Early in December, lawmakers made one more push to pass the bill, but it stalled again, when an association of trial lawyers dropped its support from the legislation.
In the meanwhile, the U.S. Department of Transportation expanded its voluntary safety guidelines for autonomous vehicles to shipping, freight and rail, in its Automated Vehicles 3.0 directive.
“DOT’s message is clear: Let industry lead the way and set the standards,” note Charles H. Moellenberg, and Robert W. Kantner, in a recent analysis.
They argue that the driverless-car industry has the opportunity to prove that it can safely regulate itself and earn public trust.
“Autonomous technology manufacturers should champion the regulatory freedom by developing voluntary standards to address safety, testing, cybersecurity, privacy, and confidential data-sharing with competitors,” they write.

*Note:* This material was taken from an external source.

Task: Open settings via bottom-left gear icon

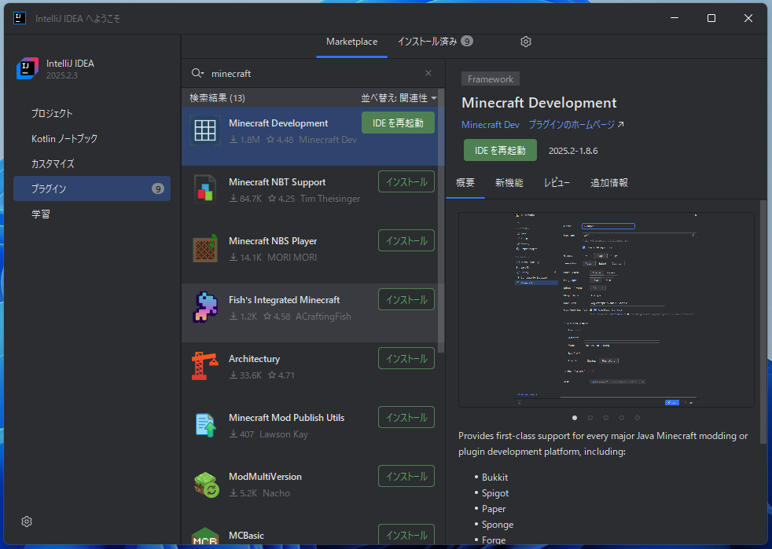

Other experts say that lawmakers will have other chances to set national standards for the driverless-car industry.
“There is no need for a national law until the vehicles are commercially deployed,” Paul Lewis, vice president of policy and finance at the Eno Center for Transportation, told Roll Call. “But that time is coming, putting lawmakers in a unique position to act. Here we have an opportunity to see the future.”